Megadonor Rebekah Mercer joined the board of the Blexit Foundation in 2021. She and her father, Robert, are among the most ultra-rightwing funders in the U.S., having bankrolled extremist rabble-rouser Steve Bannon’s career, as well as climate denial organization the Heartland Institute. While tax records do not link the Mercers to the Blexit Foundation, it’s very likely that the family is funding it given the younger Mercer’s position on the board.
Mystery Money and Politics
Other funding for the Blexit Foundation has come from groups not affiliated with any particular individual or family. The Center of the American Experiment, for example, gave Blexit $50,000 in 2020. A libertarian think tank, it was founded by Mitch Perlstein, who served in the Department of Education during the Reagan and Bush Sr. administrations, and is headed today by former litigator John Hinderaker. The center has also funded TPUSA, PragerU, and David Horowitz’s Freedom Center.
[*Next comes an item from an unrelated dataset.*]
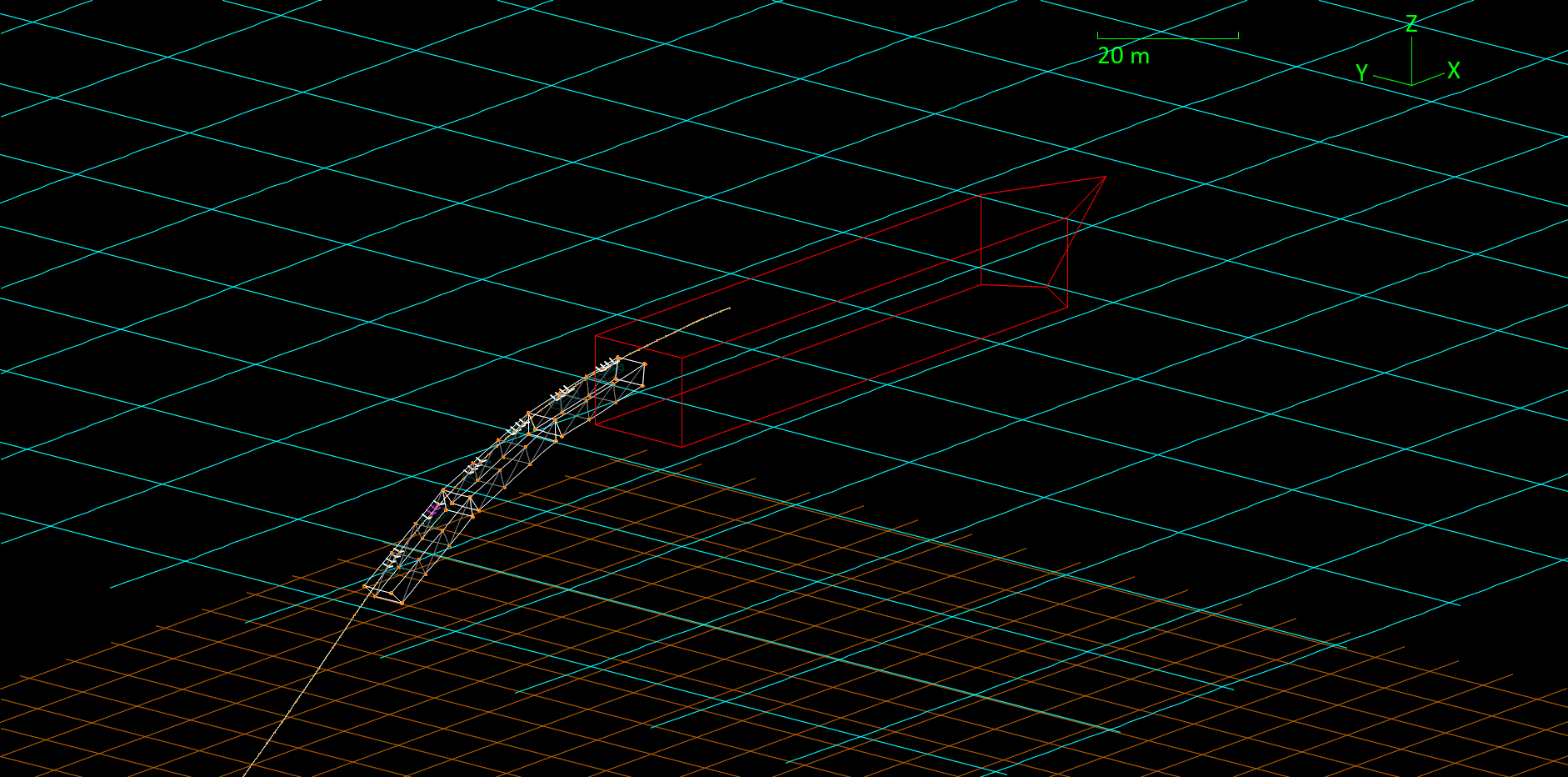Click the green scale bar line
Image resolution: width=1568 pixels, height=777 pixels.
(1168, 38)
Significant funds have also come from donor-advised fund sponsors, which manage charitable accounts for their clients and hide the donors’ names from the public. The National Christian Foundation gave almost $440,000 to the Blexit Foundation between 2019 and 2021 on behalf of its anonymous clients. Fidelity Investments Charitable Gift Fund, the largest charity in the U.S., gave $317,000 to the Blexit Foundation in 2020 and 2021, and Schwab Charitable Fund contributed close to $50,000 between 2019 and 2021.
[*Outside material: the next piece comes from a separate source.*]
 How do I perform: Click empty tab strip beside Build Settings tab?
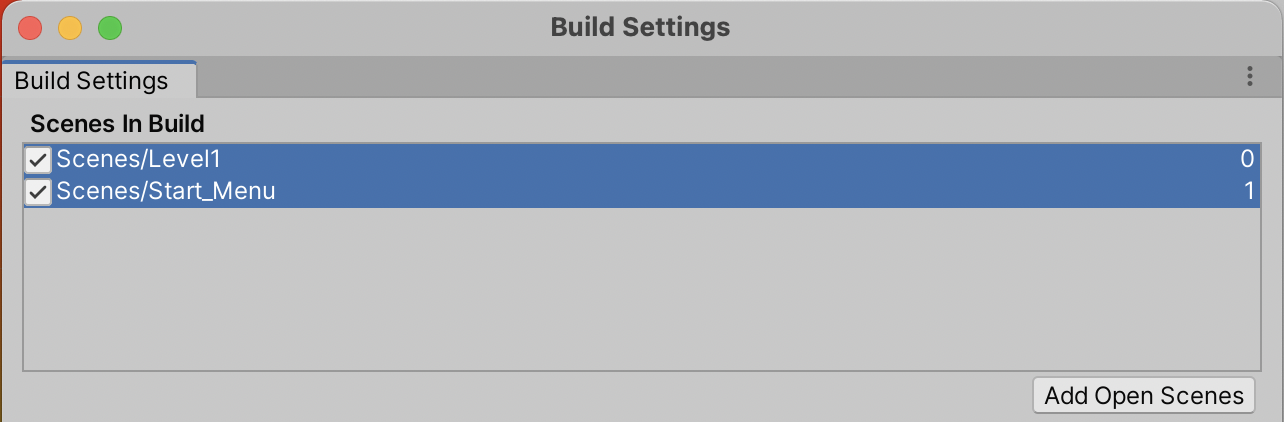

The Bradley Impact Fund, a donor-advised fund sponsor tied to the rightwing megafunder the Lynde and Harry Bradley Foundation, donated to Blexit for the first time in 2021, giving $10,000. Bradley’s largest grant recipient in 2021 was TPUSA, which scored over $7.4 million.
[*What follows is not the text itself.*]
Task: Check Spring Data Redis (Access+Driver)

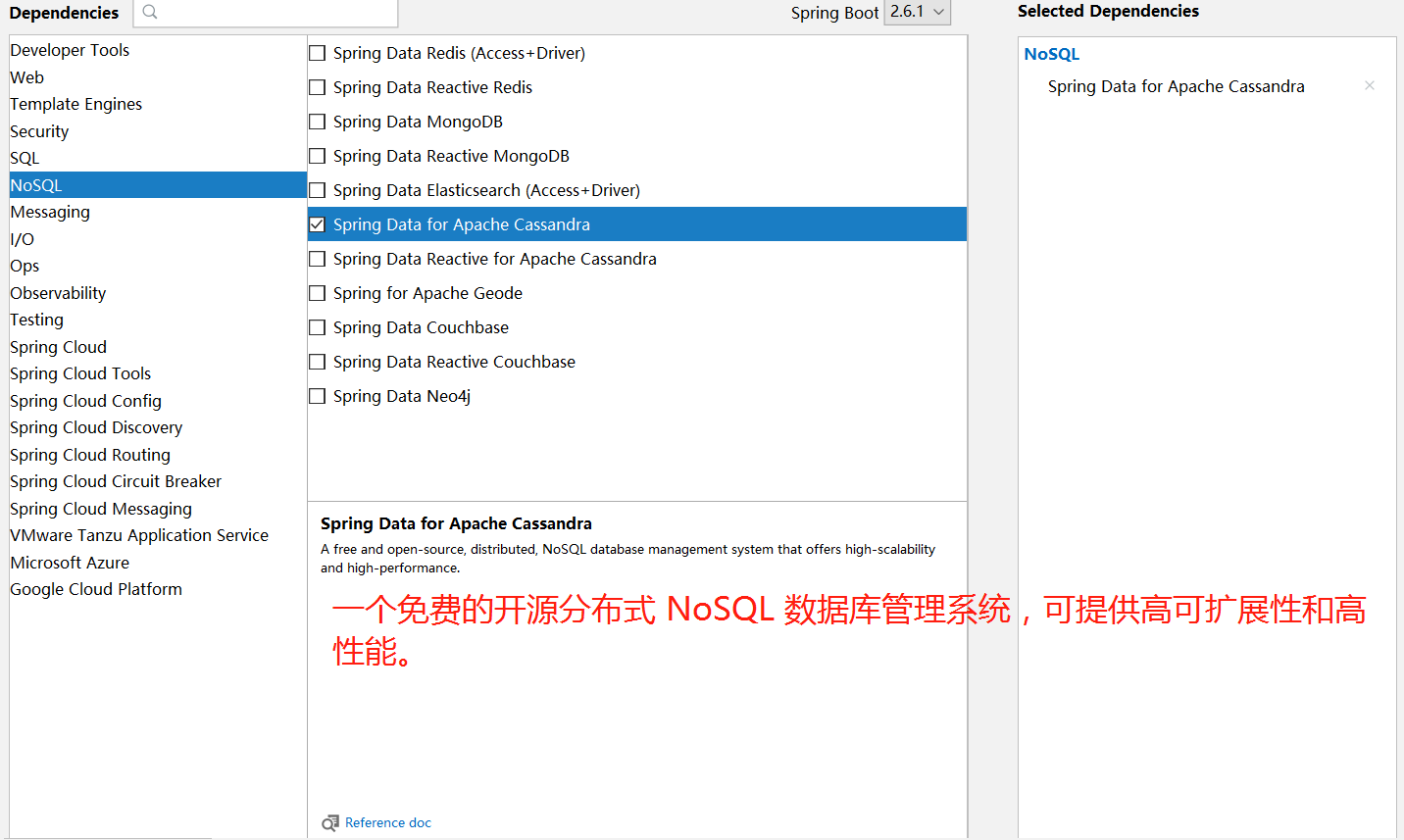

As a tax-exempt nonprofit, the Blexit Foundation is barred from engaging in “political campaign activity.” But it treads a fine line.
The group saw more than a seven-fold explosion in its funding in 2020, coinciding with the presidential election. As The Daily Beast first reported in October, the group’s income shrank significantly in 2021—even though Owens continued to collect a sizable salary of $250,000.
During the 2020 election year, Blexit also paid $1.8 million to Olympic Media, a firm that does political advertising. Weeks before the election, it held a pro-police rally in Washington, D.C., on the same day Trump held an official event on the south lawn of the White House—the first public appearance by the president since being hospitalized for Covid. At the event, Trump delivered a 15-minute speech aimed at wooing Black voters, focusing on law enforcement and investment in Black-owned businesses.
According to ABC News, emails revealed that Blexit had invited numerous Black voters to attend a "HUGE outdoor rally" and urged them to fill out a form to get reimbursed for their travel and lodging expenses. Later, the group notified its supporters that they would receive an invitation from the White House to attend the Trump rally.
As Vox reporter Katelyn Burns noted at the time, “While it was labeled an official White House function with no campaign staff involved to avoid violating the Hatch Act—which bans certain political activity by federal employees—the address was very much a campaign speech. The president began his remarks by saying, ‘We’ve got to vote these people [Democrats] into oblivion.’”
Please note that a majority of the funding identified in this article is from 2020, and due to gaps in the U.S. nonprofit disclosure law, it only accounts for roughly $1.2 million of the Blexit Foundation’s $7.45 million haul that year.